Task brief: Among the records below, which lines contain the string "header"? Report them.

[Saved data entries]

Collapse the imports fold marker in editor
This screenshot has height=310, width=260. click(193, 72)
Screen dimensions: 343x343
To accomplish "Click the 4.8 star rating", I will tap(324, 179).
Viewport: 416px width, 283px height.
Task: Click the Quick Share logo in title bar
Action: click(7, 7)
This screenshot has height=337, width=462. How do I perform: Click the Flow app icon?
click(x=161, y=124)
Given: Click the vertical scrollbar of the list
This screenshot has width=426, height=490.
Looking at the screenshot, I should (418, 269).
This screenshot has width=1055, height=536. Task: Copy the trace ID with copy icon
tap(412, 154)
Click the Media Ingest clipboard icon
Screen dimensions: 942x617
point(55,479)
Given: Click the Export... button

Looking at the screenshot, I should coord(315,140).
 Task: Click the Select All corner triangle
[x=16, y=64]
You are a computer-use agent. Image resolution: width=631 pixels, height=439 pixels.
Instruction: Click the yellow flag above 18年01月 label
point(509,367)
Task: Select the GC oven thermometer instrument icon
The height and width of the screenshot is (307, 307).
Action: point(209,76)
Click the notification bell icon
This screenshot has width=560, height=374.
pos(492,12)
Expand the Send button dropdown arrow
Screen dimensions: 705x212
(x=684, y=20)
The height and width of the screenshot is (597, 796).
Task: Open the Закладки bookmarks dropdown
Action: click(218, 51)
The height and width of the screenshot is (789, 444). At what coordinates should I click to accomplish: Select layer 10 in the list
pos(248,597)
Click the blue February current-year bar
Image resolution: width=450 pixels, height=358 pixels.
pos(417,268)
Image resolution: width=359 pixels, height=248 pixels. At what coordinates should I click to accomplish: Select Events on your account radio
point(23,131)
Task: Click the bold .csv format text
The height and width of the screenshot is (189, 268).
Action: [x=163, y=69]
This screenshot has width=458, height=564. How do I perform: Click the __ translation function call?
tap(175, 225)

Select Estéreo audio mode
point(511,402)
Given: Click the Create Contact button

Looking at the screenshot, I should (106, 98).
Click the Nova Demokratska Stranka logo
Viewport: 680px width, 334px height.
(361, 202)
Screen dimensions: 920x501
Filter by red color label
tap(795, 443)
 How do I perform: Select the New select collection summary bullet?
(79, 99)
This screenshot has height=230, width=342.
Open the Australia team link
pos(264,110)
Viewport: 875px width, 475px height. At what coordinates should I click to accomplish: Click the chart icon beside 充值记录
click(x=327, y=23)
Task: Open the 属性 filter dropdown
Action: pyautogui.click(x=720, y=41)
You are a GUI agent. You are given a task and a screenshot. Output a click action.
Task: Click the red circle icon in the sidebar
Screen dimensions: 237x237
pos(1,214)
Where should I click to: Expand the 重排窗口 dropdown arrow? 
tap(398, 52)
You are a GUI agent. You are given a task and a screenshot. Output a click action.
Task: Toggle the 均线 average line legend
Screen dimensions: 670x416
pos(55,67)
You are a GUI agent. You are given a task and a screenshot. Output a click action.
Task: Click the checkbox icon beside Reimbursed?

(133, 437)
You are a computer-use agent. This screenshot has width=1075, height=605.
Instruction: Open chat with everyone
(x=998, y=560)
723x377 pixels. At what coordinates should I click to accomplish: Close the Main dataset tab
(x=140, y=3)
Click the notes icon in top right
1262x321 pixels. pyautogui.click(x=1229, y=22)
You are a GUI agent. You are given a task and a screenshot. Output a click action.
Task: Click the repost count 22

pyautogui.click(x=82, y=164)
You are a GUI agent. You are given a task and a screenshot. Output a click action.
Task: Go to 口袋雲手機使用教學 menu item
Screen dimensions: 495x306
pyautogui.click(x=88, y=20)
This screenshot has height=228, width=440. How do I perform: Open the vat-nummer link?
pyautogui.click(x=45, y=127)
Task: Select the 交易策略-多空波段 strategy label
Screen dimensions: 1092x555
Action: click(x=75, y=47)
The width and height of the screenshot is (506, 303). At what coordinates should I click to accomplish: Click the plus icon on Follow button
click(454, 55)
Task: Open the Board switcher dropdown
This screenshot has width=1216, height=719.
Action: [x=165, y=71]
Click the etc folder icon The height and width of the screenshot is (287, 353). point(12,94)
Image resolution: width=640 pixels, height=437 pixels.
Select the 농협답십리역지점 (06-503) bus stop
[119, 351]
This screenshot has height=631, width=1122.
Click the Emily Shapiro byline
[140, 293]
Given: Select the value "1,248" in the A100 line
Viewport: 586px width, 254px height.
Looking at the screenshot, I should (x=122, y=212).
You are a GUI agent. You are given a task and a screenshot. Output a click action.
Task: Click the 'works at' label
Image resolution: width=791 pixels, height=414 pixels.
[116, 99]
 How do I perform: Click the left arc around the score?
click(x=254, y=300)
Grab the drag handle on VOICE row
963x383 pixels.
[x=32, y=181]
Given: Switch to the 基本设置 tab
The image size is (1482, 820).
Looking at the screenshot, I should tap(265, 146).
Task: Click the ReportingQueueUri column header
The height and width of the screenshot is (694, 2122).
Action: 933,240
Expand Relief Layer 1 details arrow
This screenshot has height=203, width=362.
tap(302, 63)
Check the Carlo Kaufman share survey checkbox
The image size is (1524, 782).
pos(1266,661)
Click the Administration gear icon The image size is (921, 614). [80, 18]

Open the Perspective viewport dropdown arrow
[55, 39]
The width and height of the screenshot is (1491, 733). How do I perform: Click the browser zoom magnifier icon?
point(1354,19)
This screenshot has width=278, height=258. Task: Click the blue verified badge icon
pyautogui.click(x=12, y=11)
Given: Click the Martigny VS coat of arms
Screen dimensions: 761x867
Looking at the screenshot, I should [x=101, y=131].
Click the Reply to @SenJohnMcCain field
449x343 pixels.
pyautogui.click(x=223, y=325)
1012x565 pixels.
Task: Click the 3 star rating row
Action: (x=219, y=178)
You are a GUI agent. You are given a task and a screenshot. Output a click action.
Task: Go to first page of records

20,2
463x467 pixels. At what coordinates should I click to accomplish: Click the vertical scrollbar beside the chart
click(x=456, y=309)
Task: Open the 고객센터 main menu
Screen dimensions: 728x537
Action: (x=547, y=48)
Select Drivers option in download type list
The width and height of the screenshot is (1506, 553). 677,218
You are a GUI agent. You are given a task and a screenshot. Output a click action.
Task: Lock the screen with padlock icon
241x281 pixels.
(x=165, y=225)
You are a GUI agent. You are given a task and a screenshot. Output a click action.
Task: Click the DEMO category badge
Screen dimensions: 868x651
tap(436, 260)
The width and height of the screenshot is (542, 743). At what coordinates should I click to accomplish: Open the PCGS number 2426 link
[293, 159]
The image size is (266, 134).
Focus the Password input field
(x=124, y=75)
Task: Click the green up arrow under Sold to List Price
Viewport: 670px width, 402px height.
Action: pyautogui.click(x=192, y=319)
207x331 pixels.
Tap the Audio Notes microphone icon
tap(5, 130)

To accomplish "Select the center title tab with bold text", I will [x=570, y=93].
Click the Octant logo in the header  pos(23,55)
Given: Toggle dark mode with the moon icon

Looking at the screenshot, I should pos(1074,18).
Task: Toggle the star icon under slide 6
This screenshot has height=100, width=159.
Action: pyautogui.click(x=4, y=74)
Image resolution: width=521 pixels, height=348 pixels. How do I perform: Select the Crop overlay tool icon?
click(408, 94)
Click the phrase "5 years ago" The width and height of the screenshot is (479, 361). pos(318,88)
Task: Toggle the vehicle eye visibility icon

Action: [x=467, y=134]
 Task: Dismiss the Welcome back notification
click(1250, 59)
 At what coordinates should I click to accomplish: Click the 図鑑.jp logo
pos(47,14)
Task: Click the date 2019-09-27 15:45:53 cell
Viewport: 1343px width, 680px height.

Output:
Task: Click the ReportingQueueUri column header
Click the Octant logo in the header  pos(23,55)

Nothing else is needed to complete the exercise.